## How to complete this task
Beginning at the line containing "Viewport: 1000px width, 675px height." in the material below and ending at the line containing "This screenshot has width=952, height=578.", return each line exactly and add nothing.

## Data supplied
───
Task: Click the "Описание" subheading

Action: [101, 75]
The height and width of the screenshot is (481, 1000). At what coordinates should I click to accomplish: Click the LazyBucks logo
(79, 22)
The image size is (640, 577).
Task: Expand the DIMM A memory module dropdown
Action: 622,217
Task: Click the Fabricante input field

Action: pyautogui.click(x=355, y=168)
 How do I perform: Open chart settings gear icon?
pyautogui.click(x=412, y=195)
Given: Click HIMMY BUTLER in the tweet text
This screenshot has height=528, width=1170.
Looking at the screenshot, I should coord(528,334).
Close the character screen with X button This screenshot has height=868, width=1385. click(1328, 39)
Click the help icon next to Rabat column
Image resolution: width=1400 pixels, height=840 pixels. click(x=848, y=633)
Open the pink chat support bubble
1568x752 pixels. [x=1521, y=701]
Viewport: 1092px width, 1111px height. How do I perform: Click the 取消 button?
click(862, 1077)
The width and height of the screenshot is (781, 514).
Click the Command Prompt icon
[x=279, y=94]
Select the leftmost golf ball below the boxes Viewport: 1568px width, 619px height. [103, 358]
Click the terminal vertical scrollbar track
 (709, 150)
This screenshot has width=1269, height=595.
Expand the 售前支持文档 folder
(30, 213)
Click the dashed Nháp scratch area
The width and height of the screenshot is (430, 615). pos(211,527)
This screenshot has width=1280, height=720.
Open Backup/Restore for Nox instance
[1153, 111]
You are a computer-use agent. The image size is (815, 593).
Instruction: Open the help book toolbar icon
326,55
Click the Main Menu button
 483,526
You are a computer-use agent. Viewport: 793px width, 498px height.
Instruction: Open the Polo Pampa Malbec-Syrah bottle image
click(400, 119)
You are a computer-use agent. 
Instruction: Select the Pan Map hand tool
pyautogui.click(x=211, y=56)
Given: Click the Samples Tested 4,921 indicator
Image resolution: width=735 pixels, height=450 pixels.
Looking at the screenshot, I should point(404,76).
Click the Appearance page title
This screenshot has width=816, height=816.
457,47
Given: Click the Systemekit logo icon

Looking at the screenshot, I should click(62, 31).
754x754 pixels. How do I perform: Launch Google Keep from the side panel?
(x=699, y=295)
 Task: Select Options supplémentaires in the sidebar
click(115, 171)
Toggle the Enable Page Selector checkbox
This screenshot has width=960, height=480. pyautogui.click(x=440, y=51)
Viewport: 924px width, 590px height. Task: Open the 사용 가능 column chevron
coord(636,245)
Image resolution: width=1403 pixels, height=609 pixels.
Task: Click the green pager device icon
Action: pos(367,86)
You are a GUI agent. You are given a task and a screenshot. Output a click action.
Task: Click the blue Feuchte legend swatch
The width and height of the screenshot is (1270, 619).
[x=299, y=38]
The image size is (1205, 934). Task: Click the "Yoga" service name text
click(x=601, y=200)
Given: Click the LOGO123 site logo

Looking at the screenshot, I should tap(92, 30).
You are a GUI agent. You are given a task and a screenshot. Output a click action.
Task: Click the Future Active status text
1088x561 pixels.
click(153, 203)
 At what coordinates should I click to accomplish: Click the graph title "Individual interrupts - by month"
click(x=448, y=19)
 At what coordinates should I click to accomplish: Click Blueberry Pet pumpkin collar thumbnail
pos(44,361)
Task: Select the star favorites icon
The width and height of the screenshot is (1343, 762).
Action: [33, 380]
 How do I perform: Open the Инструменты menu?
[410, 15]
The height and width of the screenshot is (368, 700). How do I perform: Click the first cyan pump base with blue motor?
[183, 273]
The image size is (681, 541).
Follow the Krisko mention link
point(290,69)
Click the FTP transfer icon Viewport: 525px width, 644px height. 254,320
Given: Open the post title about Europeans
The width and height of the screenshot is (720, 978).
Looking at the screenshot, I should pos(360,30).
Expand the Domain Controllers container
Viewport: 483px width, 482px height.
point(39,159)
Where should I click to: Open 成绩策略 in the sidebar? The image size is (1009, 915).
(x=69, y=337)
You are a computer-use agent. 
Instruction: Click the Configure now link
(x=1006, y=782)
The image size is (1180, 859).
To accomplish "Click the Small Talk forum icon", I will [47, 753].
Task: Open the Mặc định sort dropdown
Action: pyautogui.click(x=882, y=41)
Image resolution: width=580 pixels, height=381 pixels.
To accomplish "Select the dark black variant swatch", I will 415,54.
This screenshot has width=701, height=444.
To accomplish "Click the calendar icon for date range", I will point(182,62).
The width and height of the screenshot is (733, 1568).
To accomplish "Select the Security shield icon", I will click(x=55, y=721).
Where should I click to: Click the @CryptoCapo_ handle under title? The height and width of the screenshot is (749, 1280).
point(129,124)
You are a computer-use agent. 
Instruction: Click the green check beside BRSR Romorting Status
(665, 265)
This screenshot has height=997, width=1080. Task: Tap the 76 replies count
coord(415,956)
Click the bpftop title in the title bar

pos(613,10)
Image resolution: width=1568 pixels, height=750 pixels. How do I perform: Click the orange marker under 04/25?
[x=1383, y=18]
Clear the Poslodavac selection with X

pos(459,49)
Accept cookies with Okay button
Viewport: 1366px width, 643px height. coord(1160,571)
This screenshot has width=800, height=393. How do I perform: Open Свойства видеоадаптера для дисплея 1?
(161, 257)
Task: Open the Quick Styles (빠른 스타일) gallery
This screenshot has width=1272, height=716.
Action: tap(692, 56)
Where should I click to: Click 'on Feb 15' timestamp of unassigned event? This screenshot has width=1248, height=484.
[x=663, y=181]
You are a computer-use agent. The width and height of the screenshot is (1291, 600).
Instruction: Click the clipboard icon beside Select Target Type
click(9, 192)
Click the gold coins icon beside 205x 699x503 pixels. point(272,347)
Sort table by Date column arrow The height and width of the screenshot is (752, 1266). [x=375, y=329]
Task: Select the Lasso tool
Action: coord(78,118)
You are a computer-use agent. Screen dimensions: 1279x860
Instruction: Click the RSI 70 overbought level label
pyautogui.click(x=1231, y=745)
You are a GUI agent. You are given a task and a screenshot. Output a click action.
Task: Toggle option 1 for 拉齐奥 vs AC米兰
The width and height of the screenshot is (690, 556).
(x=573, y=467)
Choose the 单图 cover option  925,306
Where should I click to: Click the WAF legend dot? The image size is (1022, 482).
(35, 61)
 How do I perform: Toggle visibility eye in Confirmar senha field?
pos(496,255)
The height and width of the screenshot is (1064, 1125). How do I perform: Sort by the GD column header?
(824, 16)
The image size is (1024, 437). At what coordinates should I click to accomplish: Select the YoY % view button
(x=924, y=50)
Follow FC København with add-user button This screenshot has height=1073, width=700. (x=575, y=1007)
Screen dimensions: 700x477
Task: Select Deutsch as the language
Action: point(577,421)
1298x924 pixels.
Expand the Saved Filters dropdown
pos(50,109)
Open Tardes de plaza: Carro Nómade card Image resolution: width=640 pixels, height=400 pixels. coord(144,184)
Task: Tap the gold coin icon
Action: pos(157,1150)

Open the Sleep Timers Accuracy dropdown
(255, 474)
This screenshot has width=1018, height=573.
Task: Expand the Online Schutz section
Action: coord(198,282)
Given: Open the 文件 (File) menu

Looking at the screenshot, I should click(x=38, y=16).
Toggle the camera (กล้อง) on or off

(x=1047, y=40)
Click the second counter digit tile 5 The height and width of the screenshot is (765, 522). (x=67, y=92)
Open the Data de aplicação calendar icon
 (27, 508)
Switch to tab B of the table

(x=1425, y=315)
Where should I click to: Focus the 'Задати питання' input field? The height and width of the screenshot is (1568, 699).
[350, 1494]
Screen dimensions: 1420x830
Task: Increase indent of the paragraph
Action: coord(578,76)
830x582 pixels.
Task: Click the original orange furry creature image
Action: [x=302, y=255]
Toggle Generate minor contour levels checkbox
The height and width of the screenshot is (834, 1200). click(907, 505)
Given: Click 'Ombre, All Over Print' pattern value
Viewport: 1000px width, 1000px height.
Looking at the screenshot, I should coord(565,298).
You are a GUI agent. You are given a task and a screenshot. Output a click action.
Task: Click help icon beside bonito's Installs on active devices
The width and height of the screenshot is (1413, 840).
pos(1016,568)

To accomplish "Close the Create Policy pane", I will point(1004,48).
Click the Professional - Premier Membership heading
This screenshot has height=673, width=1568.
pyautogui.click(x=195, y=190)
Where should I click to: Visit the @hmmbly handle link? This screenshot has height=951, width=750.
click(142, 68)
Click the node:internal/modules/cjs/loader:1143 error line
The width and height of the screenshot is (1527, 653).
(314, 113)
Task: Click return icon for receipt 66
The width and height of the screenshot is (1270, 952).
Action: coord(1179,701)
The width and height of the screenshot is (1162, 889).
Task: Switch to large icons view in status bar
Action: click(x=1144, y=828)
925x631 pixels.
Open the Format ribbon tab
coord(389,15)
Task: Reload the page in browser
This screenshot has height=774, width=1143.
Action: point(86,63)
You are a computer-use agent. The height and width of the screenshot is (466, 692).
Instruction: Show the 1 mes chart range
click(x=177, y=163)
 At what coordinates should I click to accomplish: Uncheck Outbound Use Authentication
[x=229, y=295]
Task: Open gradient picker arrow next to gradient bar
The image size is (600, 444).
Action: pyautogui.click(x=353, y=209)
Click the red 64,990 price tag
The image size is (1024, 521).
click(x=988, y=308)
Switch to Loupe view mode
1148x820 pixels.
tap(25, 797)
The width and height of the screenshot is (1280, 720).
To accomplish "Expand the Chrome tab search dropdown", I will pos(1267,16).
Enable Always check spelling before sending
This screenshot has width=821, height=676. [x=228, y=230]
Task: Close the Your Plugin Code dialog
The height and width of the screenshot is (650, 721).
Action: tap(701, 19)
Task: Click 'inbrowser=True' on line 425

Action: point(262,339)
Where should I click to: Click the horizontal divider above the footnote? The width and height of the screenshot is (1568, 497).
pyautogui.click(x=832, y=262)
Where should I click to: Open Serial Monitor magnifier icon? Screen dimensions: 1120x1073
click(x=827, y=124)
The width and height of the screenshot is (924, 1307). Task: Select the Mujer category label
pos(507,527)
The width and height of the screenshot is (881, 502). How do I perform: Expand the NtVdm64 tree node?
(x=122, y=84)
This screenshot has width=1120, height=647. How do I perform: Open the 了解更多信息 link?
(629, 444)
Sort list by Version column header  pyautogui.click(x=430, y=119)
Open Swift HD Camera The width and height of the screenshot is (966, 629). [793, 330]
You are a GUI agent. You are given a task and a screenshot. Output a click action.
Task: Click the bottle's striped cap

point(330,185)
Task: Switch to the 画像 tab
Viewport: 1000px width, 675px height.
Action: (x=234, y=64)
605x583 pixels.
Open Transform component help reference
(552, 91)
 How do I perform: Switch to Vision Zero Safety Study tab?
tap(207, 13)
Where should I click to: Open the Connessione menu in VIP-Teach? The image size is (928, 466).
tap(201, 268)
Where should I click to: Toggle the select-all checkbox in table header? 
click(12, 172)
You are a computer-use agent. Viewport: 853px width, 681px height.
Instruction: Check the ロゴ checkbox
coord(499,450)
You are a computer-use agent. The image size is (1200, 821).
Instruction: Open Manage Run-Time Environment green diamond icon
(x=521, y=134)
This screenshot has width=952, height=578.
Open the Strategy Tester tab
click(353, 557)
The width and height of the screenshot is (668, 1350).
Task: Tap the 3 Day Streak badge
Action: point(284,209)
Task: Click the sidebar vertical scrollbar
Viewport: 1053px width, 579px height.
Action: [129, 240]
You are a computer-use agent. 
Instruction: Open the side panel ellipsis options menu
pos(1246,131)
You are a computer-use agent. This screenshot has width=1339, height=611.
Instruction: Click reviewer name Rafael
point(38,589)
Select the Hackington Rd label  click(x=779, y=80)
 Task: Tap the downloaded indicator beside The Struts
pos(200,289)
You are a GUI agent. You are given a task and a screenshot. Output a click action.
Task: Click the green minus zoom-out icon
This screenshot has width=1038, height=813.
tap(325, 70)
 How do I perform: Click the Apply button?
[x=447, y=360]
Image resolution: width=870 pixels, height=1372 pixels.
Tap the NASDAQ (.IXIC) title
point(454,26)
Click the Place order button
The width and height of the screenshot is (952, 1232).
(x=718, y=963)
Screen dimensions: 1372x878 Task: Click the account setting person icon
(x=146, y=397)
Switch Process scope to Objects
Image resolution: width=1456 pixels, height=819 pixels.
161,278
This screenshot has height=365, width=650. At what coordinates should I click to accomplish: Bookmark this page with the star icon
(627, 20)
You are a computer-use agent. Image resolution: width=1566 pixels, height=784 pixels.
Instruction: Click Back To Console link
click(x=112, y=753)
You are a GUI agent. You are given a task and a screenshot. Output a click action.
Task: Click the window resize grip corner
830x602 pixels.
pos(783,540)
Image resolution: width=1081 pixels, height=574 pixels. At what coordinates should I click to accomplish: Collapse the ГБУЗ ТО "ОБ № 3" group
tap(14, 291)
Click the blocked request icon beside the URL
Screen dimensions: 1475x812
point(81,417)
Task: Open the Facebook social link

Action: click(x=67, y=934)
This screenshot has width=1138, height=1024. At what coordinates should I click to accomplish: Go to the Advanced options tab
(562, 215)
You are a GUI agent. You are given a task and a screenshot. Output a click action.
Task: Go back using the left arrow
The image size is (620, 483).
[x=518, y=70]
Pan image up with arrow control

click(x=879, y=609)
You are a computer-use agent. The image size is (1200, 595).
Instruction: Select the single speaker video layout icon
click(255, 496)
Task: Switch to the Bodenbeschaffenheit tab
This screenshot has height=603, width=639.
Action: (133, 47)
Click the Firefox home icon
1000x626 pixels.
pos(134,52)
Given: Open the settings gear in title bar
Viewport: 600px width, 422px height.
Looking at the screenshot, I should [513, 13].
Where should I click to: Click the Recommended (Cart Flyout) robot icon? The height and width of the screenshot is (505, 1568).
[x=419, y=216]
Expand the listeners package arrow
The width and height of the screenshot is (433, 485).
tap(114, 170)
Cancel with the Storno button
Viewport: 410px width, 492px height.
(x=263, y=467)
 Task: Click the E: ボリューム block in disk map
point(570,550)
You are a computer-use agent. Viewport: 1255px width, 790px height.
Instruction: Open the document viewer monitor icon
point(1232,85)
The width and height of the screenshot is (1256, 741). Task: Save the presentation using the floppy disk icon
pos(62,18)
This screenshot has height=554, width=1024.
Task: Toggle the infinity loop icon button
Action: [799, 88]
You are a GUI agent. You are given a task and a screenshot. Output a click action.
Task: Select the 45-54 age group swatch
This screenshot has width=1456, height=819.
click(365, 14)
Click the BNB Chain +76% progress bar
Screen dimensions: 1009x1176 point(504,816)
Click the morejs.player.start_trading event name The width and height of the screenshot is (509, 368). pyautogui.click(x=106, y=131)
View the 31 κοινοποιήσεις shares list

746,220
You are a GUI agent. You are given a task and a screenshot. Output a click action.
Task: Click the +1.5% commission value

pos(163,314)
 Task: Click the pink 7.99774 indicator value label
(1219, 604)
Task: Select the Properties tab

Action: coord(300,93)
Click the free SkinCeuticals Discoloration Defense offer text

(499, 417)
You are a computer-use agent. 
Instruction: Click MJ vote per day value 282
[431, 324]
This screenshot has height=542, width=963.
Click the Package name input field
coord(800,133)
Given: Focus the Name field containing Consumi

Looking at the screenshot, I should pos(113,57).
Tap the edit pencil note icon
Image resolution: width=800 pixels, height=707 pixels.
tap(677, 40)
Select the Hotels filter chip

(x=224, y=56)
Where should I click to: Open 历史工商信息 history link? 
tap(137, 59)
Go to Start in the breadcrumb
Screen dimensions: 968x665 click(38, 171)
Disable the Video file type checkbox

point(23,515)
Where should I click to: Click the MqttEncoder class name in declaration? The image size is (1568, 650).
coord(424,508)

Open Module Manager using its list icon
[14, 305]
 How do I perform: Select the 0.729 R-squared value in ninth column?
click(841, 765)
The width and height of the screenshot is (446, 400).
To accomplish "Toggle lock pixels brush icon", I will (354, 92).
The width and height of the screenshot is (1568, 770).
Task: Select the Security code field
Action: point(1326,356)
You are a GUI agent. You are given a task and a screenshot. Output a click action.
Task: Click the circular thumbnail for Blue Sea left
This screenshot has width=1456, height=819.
───
## Answer space
Viewport: 1000px width, 675px height.
Action: (x=234, y=64)
605x583 pixels.
Open Transform component help reference
(552, 91)
 How do I perform: Switch to Vision Zero Safety Study tab?
tap(207, 13)
Where should I click to: Open the Connessione menu in VIP-Teach? The image size is (928, 466).
tap(201, 268)
Where should I click to: Toggle the select-all checkbox in table header? 
click(12, 172)
You are a computer-use agent. Viewport: 853px width, 681px height.
Instruction: Check the ロゴ checkbox
coord(499,450)
You are a computer-use agent. The image size is (1200, 821).
Instruction: Open Manage Run-Time Environment green diamond icon
(x=521, y=134)
This screenshot has width=952, height=578.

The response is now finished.